IGFBP‐2 expression in a human cell line is associated with increased IGFBP‐3 proteolysis, decreased IGFBP‐1 expression and increased tumorigenicity

Insulin‐like growth factors (IGF‐I and ‐II) play an active role in cell proliferation. In biological fluids, they are non‐covalently bound to high‐affinity binding proteins (IGFBPs), at least 6 species of which have been identified to date, but with poorly defined functions. One of these IGFBPs, IGFBP‐2, is secreted by most cell lines and appears to be involved in cell proliferation.

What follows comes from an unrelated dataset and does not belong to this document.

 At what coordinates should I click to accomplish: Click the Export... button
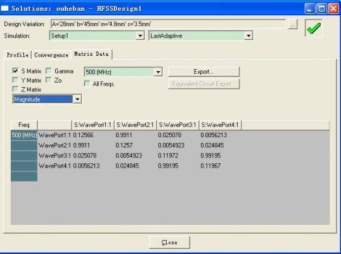point(203,72)
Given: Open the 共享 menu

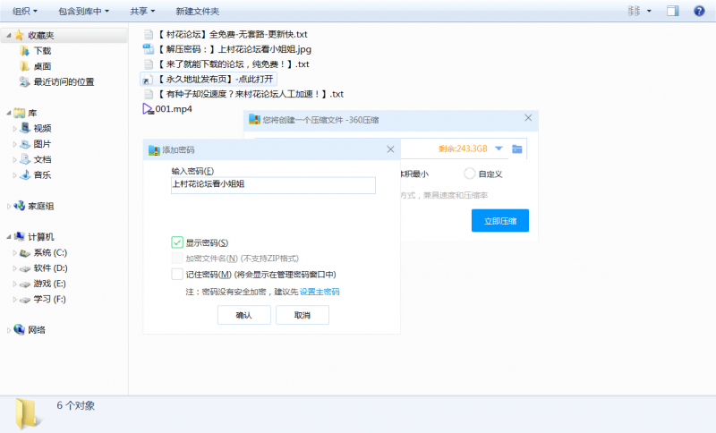Looking at the screenshot, I should coord(141,11).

A human epidermoid carcinoma cell line, KB 3.1, which produces IGFBP‐1 and ‐3 and small amounts of IGFBP‐4, but no IGFBP‐2, was stably transfected with an expression vector comprising IGFBP‐2 complementary DNA (cDNA), whose expression was placed under the control of the constitutive and ubiquitous cytomegalovirus promoter. After an s.c. injection of these IGFBP‐2‐expressing KB 3.1 cells into nude mice, tumours developed more quickly than in controls, they were 3 to 4 times larger and grew about 3 times as fast. Concomitant with IGFBP‐2 expression in these tumours, were a decrease in IGFBP‐1 expression and an increase in IGFBP‐3 proteolysis, both of which increase the bioavailability of the IGF‐II produced by the cells. The increased IGFBP‐3 proteolysis most probably resulted from amplified expression of tissue‐type plasminogen activator (t‐PA) and depression of its inhibitor (PAI‐1) observed in IGFBP‐2‐expressing xenografts. Our findings suggest that IGFBP‐2 plays a role in this model of experimental tumorigenesis via a mechanism that remains unclear, but appears to involve increased protease activity and IGF‐II bioavailability. Int. J. Cancer 77:874‐879, 1998.© 1998 Wiley‐Liss, Inc.